If your current VPS is linux machine, you can check if it is OpenVZ/Virtuozzo or some other virtualization software by installing virt-what package, which is in most stanard repos, and running
virt-what
command in shell.https://linux.die.net/man/1/virt-what
The statement that VMware gives you perfect isolation is not true at all. KVM does a better job, however isolation is about resources not about the hypervisor they use.
If you share the same physical disk between two VMs that hosts disk intensive applications you will have performance problems. If you share the same memory bank between two VMs you will have contention. If you share the same network adapter you will have contention.
The difference between good and bad providers is more like that. Not which virtualization software they use.
It is like then difference from a hostel to an apartment building. The first several rooms share the bathroom and the kitchen. The second every room has their own.
How long is a piece of string?
:)
Honestly, though, both of those terms are marketing terms that are not easily definable.
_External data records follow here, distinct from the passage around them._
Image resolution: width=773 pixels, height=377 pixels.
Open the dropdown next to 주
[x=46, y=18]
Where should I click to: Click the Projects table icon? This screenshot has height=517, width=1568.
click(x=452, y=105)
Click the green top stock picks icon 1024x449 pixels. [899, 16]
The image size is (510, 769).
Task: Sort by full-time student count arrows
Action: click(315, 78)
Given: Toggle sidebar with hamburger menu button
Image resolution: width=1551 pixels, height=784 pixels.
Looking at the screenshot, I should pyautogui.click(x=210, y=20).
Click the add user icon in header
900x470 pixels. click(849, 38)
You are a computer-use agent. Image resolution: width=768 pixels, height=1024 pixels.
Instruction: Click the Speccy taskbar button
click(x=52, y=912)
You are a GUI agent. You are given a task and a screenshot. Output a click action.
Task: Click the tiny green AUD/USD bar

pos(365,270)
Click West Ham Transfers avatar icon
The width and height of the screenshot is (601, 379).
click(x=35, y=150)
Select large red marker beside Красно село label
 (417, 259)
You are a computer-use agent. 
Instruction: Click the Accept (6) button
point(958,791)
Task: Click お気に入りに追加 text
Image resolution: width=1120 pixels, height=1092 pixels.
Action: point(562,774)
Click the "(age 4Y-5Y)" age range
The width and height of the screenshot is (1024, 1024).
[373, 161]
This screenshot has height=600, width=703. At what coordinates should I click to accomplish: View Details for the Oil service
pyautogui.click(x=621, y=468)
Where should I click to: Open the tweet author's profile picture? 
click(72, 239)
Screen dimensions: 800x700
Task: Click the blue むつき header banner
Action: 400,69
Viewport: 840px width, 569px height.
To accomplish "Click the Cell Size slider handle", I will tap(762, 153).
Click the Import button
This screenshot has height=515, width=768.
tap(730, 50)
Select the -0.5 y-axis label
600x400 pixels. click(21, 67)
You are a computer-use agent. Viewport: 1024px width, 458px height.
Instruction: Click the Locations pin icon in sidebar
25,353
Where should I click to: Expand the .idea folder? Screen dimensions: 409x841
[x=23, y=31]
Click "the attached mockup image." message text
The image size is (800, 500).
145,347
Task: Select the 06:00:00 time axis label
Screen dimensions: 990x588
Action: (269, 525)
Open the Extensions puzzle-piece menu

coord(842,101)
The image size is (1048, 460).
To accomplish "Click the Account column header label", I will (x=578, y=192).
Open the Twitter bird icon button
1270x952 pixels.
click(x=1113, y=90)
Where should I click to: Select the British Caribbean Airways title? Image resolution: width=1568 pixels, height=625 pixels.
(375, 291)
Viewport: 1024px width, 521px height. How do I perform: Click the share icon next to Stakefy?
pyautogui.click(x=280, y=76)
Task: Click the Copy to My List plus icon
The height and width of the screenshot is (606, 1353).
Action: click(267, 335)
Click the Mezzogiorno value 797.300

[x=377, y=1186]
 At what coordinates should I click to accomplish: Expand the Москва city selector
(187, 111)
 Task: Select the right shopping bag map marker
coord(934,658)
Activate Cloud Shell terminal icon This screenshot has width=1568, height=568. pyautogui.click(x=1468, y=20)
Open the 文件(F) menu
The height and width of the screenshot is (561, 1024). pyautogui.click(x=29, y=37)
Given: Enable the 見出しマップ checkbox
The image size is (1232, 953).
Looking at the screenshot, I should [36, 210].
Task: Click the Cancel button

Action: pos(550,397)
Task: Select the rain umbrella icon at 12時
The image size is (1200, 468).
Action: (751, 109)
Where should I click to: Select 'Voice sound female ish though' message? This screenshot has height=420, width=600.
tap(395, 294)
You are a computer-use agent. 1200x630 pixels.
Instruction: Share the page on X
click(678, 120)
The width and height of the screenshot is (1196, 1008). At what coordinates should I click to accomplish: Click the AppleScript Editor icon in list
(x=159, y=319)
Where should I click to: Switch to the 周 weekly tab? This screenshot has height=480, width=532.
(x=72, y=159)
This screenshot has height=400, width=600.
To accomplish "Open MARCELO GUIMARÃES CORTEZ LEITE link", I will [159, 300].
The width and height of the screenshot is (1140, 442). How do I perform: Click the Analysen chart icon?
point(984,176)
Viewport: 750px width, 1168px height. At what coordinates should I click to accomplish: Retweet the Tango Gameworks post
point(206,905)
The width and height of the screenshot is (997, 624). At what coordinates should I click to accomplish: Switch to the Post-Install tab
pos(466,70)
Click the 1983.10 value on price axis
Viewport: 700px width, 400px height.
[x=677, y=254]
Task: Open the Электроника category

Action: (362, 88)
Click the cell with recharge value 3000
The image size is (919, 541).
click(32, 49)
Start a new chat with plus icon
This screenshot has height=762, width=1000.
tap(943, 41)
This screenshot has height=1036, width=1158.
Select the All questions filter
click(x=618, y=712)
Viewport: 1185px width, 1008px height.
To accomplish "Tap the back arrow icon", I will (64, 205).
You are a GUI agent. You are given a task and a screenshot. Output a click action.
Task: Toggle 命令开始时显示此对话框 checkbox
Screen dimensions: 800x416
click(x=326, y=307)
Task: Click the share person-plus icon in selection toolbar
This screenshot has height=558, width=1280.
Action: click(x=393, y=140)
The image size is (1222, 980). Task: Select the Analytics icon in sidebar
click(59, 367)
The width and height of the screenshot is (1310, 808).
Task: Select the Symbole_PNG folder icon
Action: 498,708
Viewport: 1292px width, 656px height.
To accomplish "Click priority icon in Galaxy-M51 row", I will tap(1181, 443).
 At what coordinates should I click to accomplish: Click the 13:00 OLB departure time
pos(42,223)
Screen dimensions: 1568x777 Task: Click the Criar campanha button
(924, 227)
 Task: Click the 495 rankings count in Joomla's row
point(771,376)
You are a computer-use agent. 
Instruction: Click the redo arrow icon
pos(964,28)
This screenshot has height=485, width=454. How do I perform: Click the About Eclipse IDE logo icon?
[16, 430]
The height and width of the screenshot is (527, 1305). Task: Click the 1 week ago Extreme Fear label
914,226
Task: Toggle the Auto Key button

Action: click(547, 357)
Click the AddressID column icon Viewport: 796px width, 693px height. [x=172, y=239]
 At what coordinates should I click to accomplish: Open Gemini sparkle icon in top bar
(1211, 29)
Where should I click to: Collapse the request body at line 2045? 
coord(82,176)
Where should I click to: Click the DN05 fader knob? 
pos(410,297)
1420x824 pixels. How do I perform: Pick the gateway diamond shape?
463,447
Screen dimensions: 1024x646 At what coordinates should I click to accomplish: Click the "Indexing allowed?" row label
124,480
To get a true understanding of what a provider means when they use either of those terms, one needs to dig into the technical details. The view you're getting from your hosting provider is their own view into things, which does not in any meaningful way translate to other providers.
In a very broad swath, here's how I'd define them, based off of my experience with many different providers:
VPS: a virtual machine, (usually) running on shared hardware, that you have full administrative access to.
Dedicated Cloud: a set of physical hosts, dedicated for a single customer's use, installed and configured with some type of virtualization platform, be it Hyper-V, ESXi, KVM, Xen, Openstack, etc.
Beyond the above (admittedly broad) definitions, do not make any assumptions about what functionality any solution provides or does not provided based on the marketing name of the product alone. You must dig into the actual technical details in order to gain an understanding, and for some things even that isn't enough - you may need to actually gain real hands-on experience with a product to be able to truly evaluate it.
I must emphasize this - do not place any weight on what your hosting provider recommends. They have their own agenda, which doesn't necessarily align with your best interests. If you are not confident digging into this on your own, I'd very much suggest that you hire someone for a short contract. This person can help you identify your requirements and then in a truly vendor-agnostic way, converge on a vendor and solution that best satisfies your requirements.